◆ THE PROBLEM: Which lines of the records below contain the word "Task"? Show each one.

◆ SUPPLIED MATERIAL:
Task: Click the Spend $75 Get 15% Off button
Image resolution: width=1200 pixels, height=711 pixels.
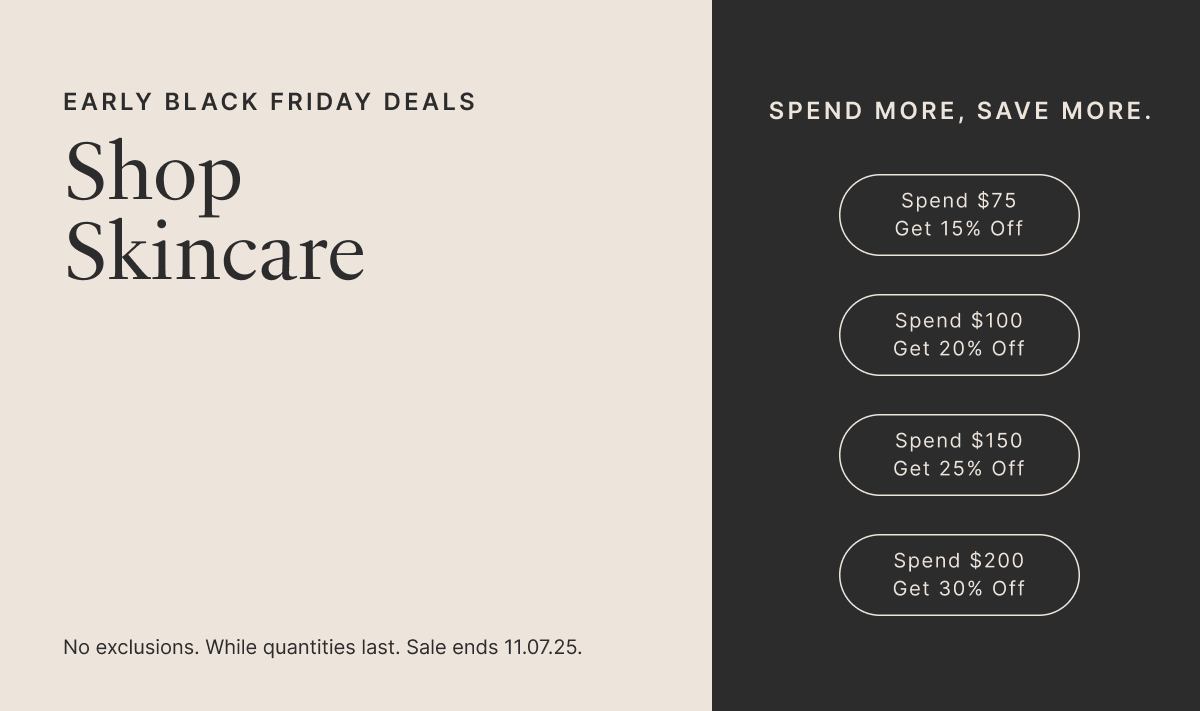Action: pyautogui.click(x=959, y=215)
==
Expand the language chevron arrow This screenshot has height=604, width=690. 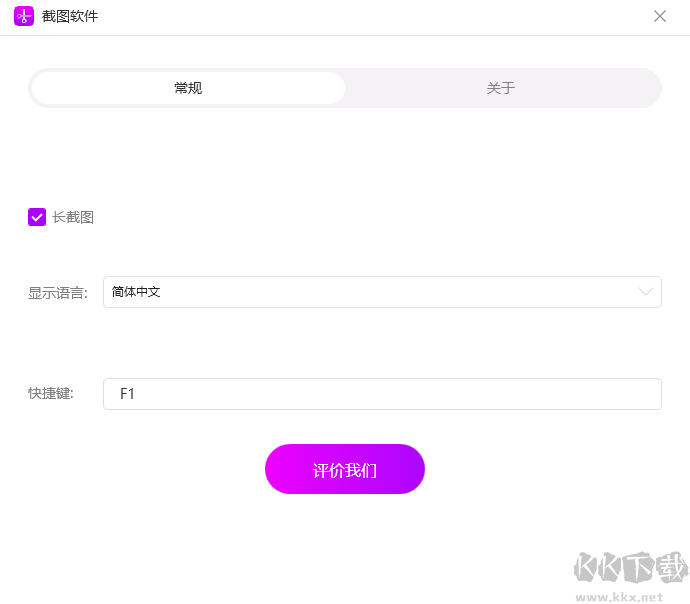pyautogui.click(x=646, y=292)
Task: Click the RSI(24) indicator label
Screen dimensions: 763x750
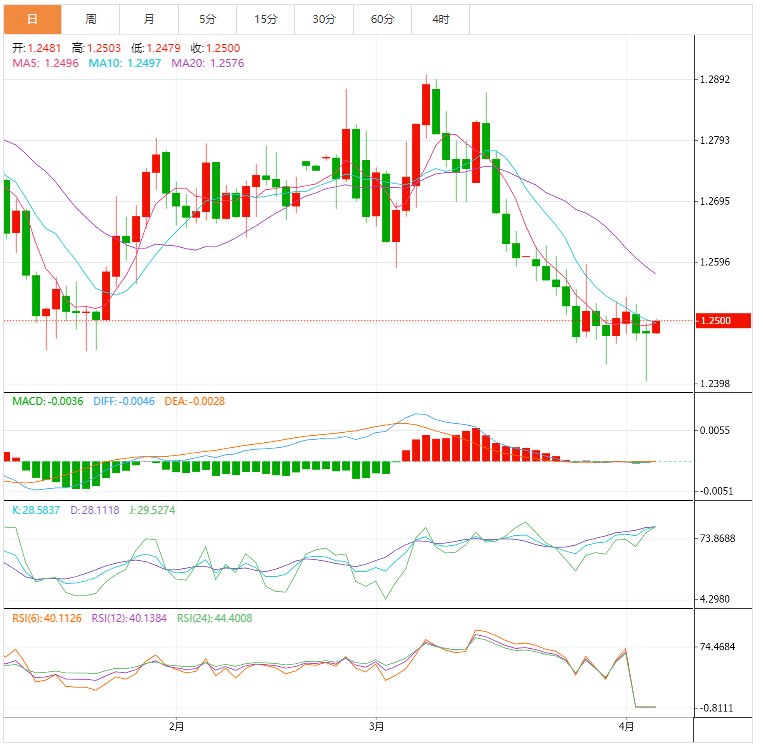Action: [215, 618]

◆ RESPONSE TO THIS EXERCISE:
Task: Click the Spend $75 Get 15% Off button
Task: Click the RSI(24) indicator label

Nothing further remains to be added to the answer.